Connors, of Shavertown, is planning a golf tournament to benefit family friend Tracy Phillips, a single mom from Luzerne trying to make ends meet while undergoing treatments for stage III breast cancer.
Breast cancer is a cause close to Connors’ heart. Her mother’s friend, Kelly Pomrinke, died of the disease and her aunt, Holly Fry, had a double mastectomy last year after being diagnosed with stage I breast cancer.
“I like helping out,” said Connors, a student at Dallas Middle School. “I feel like I needed to help, like it’s my job.”
Connors has raised more than $600 for the Susan G. Komen organization in the past three years. Every year, she would have a roller skating party for her birthday and ask friends and family to bring donations instead of presents.
“At one of my birthday parties, one of my friend’s parents couldn’t believe I was doing this and my mother wasn’t making me do it,” said Connors.
The golf tournament idea started as a way to grow Connors’ charity work, but once the family found out about Phillips’ diagnosis, the scope of the project changed.
“It was supposed to be held in memory of Kelly Pomrinke and in honor of Holly Fry,” said Connors.
Fry, who is now cancer-free, said the original idea was to donate the proceeds to the Susan G. Komen organization again.
“Now that we are able to help someone directly, that kind of changed things,” she said. “It’s different when you get to help someone you know, love and care about.”
Fry said Phillips’ treatments are difficult to undergo while working to support three children. She said Phillips is on short-term disability while traveling to Philadelphia for days at a time to receive chemotherapy.

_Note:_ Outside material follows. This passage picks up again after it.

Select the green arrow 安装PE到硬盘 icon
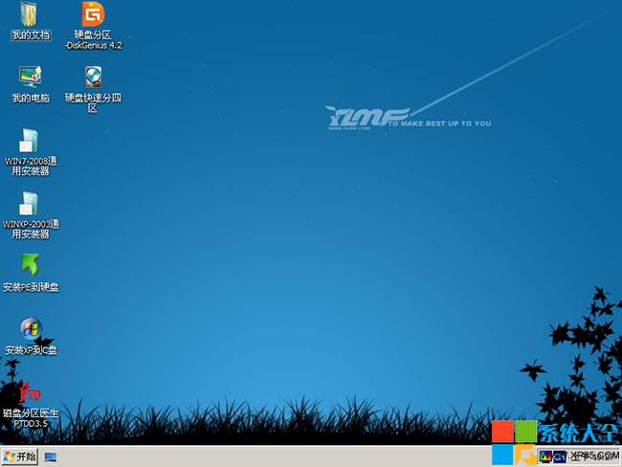Image resolution: width=622 pixels, height=467 pixels. pos(30,265)
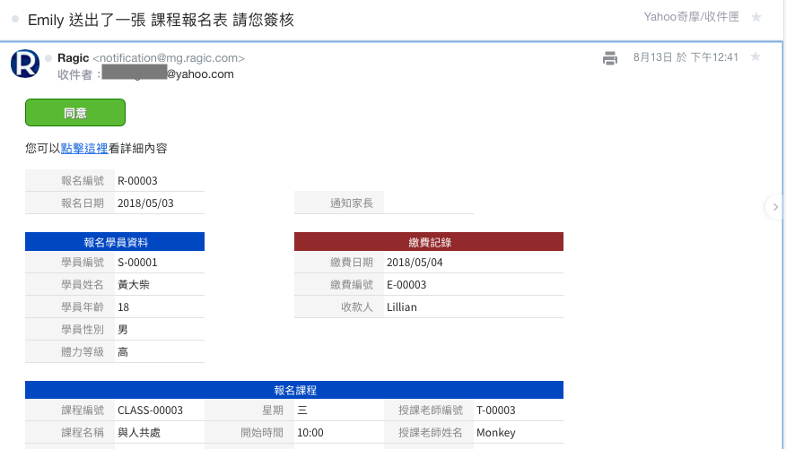The height and width of the screenshot is (449, 786).
Task: Click the 報名課程 section header bar
Action: [x=294, y=390]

“Just the gas alone is a major expense,” said Fry.
Connors said she hopes the golf tournament will help raise much more money than she has in years past. She said helping others is part of her life now, and she hopes to continue the tradition for years to come.
“I’m sure other people do it, but not as many,” she said. “I’m sure most people want to help but they just don’t know how. I know how and I just do it.”
Fry said Connors does receive birthday gifts from close family members, and sometimes she even encourages the 12-year-old to take a year off.
“I said to her, ‘Maybe next year, have your day,” said Fry. “And she always says no. She wants to keep doing this.”
Connors said she gets a lot of help from her mother, Rebecca Banks, but really enjoys being able to help others.
“It’s not only about working to help others,” said Connors. “It’s also a lot of fun.”